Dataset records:
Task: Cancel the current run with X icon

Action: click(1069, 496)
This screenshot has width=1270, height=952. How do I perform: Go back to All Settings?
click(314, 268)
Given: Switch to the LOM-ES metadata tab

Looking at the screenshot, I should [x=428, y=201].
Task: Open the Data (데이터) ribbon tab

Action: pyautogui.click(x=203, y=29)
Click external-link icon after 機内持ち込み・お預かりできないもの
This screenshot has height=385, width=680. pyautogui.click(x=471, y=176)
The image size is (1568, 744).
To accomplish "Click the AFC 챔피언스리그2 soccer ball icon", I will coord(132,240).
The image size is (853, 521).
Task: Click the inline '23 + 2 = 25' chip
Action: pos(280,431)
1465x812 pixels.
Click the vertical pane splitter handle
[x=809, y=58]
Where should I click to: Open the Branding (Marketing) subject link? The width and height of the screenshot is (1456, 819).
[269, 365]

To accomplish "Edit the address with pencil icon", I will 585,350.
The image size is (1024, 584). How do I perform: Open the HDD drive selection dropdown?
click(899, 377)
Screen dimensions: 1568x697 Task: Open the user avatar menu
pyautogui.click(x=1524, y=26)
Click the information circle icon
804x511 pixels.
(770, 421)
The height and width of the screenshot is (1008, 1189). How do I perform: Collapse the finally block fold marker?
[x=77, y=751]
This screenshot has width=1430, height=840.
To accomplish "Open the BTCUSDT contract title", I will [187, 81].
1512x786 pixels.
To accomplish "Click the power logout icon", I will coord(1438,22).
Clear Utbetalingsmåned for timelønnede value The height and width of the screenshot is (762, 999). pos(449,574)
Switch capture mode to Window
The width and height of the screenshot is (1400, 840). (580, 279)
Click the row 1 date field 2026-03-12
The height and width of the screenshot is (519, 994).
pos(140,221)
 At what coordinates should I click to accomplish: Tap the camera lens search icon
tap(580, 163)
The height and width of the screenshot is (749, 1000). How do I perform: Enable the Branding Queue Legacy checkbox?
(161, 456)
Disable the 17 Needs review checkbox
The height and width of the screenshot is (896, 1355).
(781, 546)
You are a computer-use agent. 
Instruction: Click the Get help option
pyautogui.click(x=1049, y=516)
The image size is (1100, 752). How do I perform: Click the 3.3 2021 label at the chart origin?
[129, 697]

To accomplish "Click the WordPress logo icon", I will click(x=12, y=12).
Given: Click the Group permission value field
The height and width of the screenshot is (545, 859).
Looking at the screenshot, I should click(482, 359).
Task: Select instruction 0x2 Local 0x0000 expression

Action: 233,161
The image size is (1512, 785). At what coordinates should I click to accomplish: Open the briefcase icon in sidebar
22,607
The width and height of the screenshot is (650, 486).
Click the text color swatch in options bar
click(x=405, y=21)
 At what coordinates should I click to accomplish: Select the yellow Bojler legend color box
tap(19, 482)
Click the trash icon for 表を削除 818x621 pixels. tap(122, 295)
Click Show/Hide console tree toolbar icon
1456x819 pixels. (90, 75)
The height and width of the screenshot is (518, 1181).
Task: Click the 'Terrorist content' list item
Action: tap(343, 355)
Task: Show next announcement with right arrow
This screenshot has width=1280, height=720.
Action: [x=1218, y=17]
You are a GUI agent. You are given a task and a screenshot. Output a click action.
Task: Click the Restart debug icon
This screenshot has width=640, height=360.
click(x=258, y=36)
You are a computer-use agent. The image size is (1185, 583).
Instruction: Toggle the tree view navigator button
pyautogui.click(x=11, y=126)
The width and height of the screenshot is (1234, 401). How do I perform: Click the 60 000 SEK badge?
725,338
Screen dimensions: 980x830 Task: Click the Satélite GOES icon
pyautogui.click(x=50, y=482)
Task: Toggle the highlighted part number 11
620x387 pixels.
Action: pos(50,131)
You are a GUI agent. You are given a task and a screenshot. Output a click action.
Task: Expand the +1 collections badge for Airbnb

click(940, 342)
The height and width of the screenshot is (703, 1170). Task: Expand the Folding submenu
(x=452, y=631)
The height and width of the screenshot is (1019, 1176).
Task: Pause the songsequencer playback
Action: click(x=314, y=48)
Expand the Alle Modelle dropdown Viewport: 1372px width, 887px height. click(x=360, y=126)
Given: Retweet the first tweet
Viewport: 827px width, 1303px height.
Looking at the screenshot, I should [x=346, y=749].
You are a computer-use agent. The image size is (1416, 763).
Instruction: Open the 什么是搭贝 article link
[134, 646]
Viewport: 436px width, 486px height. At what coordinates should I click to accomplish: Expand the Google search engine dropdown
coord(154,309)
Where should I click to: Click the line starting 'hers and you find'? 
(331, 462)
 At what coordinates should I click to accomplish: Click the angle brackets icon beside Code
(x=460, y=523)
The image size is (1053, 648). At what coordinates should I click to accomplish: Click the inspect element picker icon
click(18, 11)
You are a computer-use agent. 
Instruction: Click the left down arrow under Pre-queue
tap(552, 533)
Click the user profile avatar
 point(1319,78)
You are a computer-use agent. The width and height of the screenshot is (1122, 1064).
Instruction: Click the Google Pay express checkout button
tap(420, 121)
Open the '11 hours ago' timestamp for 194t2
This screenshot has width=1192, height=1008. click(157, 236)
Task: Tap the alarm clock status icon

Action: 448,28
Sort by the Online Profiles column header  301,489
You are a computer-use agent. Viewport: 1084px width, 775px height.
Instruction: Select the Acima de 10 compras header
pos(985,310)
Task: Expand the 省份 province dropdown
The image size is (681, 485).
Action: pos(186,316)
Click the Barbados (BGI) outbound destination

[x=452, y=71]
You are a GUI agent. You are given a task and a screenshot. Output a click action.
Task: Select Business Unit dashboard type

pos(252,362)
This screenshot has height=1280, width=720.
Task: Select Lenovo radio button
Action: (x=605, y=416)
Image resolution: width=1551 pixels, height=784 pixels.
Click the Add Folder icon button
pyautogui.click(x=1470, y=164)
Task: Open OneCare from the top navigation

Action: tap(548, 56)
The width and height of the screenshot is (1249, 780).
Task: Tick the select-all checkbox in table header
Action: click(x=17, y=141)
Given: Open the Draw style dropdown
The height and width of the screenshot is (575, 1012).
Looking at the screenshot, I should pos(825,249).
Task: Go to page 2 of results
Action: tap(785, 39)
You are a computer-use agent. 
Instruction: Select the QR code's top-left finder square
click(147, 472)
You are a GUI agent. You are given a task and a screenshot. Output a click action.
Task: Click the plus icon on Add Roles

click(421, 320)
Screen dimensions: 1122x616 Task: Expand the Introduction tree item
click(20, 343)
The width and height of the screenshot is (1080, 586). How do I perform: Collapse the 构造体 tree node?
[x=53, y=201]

### GIVEN PROBLEM
Put every line of the listing above into a JSON list of strings, one string per line, and omit the blank lines.

### RESPONSE TO THIS TASK
[
  "Task: Cancel the current run with X icon",
  "Action: click(1069, 496)",
  "This screenshot has width=1270, height=952. How do I perform: Go back to All Settings?",
  "click(314, 268)",
  "Given: Switch to the LOM-ES metadata tab",
  "Looking at the screenshot, I should [x=428, y=201].",
  "Task: Open the Data (데이터) ribbon tab",
  "Action: pyautogui.click(x=203, y=29)",
  "Click external-link icon after 機内持ち込み・お預かりできないもの",
  "This screenshot has height=385, width=680. pyautogui.click(x=471, y=176)",
  "The image size is (1568, 744).",
  "To accomplish \"Click the AFC 챔피언스리그2 soccer ball icon\", I will coord(132,240).",
  "The image size is (853, 521).",
  "Task: Click the inline '23 + 2 = 25' chip",
  "Action: pos(280,431)",
  "1465x812 pixels.",
  "Click the vertical pane splitter handle",
  "[x=809, y=58]",
  "Where should I click to: Open the Branding (Marketing) subject link? The width and height of the screenshot is (1456, 819).",
  "[269, 365]",
  "To accomplish \"Edit the address with pencil icon\", I will 585,350.",
  "The image size is (1024, 584). How do I perform: Open the HDD drive selection dropdown?",
  "click(899, 377)",
  "Screen dimensions: 1568x697 Task: Open the user avatar menu",
  "pyautogui.click(x=1524, y=26)",
  "Click the information circle icon",
  "804x511 pixels.",
  "(770, 421)",
  "The height and width of the screenshot is (1008, 1189). How do I perform: Collapse the finally block fold marker?",
  "[x=77, y=751]",
  "This screenshot has width=1430, height=840.",
  "To accomplish \"Open the BTCUSDT contract title\", I will [187, 81].",
  "1512x786 pixels.",
  "To accomplish \"Click the power logout icon\", I will coord(1438,22).",
  "Clear Utbetalingsmåned for timelønnede value The height and width of the screenshot is (762, 999). pos(449,574)",
  "Switch capture mode to Window",
  "The width and height of the screenshot is (1400, 840). (580, 279)",
  "Click the row 1 date field 2026-03-12",
  "The height and width of the screenshot is (519, 994).",
  "pos(140,221)",
  " At what coordinates should I click to accomplish: Tap the camera lens search icon",
  "tap(580, 163)",
  "The height and width of the screenshot is (749, 1000). How do I perform: Enable the Branding Queue Legacy checkbox?",
  "(161, 456)",
  "Disable the 17 Needs review checkbox",
  "The height and width of the screenshot is (896, 1355).",
  "(781, 546)",
  "You are a computer-use agent. ",
  "Instruction: Click the Get help option",
  "pyautogui.click(x=1049, y=516)",
  "The image size is (1100, 752). How do I perform: Click the 3.3 2021 label at the chart origin?",
  "[129, 697]",
  "To accomplish \"Click the WordPress logo icon\", I will click(x=12, y=12).",
  "Given: Click the Group permission value field",
  "The height and width of the screenshot is (545, 859).",
  "Looking at the screenshot, I should click(482, 359).",
  "Task: Select instruction 0x2 Local 0x0000 expression",
  "Action: 233,161",
  "The image size is (1512, 785). At what coordinates should I click to accomplish: Open the briefcase icon in sidebar",
  "22,607",
  "The width and height of the screenshot is (650, 486).",
  "Click the text color swatch in options bar",
  "click(x=405, y=21)",
  " At what coordinates should I click to accomplish: Select the yellow Bojler legend color box",
  "tap(19, 482)",
  "Click the trash icon for 表を削除 818x621 pixels. tap(122, 295)",
  "Click Show/Hide console tree toolbar icon",
  "1456x819 pixels. (90, 75)",
  "The height and width of the screenshot is (518, 1181).",
  "Task: Click the 'Terrorist content' list item",
  "Action: tap(343, 355)",
  "Task: Show next announcement with right arrow",
  "This screenshot has width=1280, height=720.",
  "Action: [x=1218, y=17]",
  "You are a GUI agent. You are given a task and a screenshot. Output a click action.",
  "Task: Click the Restart debug icon",
  "This screenshot has width=640, height=360.",
  "click(x=258, y=36)",
  "You are a computer-use agent. The image size is (1185, 583).",
  "Instruction: Toggle the tree view navigator button",
  "pyautogui.click(x=11, y=126)",
  "The width and height of the screenshot is (1234, 401). How do I perform: Click the 60 000 SEK badge?",
  "725,338",
  "Screen dimensions: 980x830 Task: Click the Satélite GOES icon",
  "pyautogui.click(x=50, y=482)",
  "Task: Toggle the highlighted part number 11",
  "620x387 pixels.",
  "Action: pos(50,131)",
  "You are a GUI agent. You are given a task and a screenshot. Output a click action.",
  "Task: Expand the +1 collections badge for Airbnb",
  "click(940, 342)",
  "The height and width of the screenshot is (703, 1170). Task: Expand the Folding submenu",
  "(x=452, y=631)",
  "The height and width of the screenshot is (1019, 1176).",
  "Task: Pause the songsequencer playback",
  "Action: click(x=314, y=48)",
  "Expand the Alle Modelle dropdown Viewport: 1372px width, 887px height. click(x=360, y=126)",
  "Given: Retweet the first tweet",
  "Viewport: 827px width, 1303px height.",
  "Looking at the screenshot, I should [x=346, y=749].",
  "You are a computer-use agent. The image size is (1416, 763).",
  "Instruction: Open the 什么是搭贝 article link",
  "[134, 646]",
  "Viewport: 436px width, 486px height. At what coordinates should I click to accomplish: Expand the Google search engine dropdown",
  "coord(154,309)",
  "Where should I click to: Click the line starting 'hers and you find'? ",
  "(331, 462)",
  " At what coordinates should I click to accomplish: Click the angle brackets icon beside Code",
  "(x=460, y=523)",
  "The image size is (1053, 648). At what coordinates should I click to accomplish: Click the inspect element picker icon",
  "click(18, 11)",
  "You are a computer-use agent. ",
  "Instruction: Click the left down arrow under Pre-queue",
  "tap(552, 533)",
  "Click the user profile avatar",
  " point(1319,78)",
  "You are a computer-use agent. The width and height of the screenshot is (1122, 1064).",
  "Instruction: Click the Google Pay express checkout button",
  "tap(420, 121)",
  "Open the '11 hours ago' timestamp for 194t2",
  "This screenshot has width=1192, height=1008. click(157, 236)",
  "Task: Tap the alarm clock status icon",
  "Action: 448,28",
  "Sort by the Online Profiles column header  301,489",
  "You are a computer-use agent. Viewport: 1084px width, 775px height.",
  "Instruction: Select the Acima de 10 compras header",
  "pos(985,310)",
  "Task: Expand the 省份 province dropdown",
  "The image size is (681, 485).",
  "Action: pos(186,316)",
  "Click the Barbados (BGI) outbound destination",
  "[x=452, y=71]",
  "You are a GUI agent. You are given a task and a screenshot. Output a click action.",
  "Task: Select Business Unit dashboard type",
  "pos(252,362)",
  "This screenshot has height=1280, width=720.",
  "Task: Select Lenovo radio button",
  "Action: (x=605, y=416)",
  "Image resolution: width=1551 pixels, height=784 pixels.",
  "Click the Add Folder icon button",
  "pyautogui.click(x=1470, y=164)",
  "Task: Open OneCare from the top navigation",
  "Action: tap(548, 56)",
  "The width and height of the screenshot is (1249, 780).",
  "Task: Tick the select-all checkbox in table header",
  "Action: click(x=17, y=141)",
  "Given: Open the Draw style dropdown",
  "The height and width of the screenshot is (575, 1012).",
  "Looking at the screenshot, I should pos(825,249).",
  "Task: Go to page 2 of results",
  "Action: tap(785, 39)",
  "You are a computer-use agent. ",
  "Instruction: Select the QR code's top-left finder square",
  "click(147, 472)",
  "You are a GUI agent. You are given a task and a screenshot. Output a click action.",
  "Task: Click the plus icon on Add Roles",
  "click(421, 320)",
  "Screen dimensions: 1122x616 Task: Expand the Introduction tree item",
  "click(20, 343)",
  "The width and height of the screenshot is (1080, 586). How do I perform: Collapse the 构造体 tree node?",
  "[x=53, y=201]"
]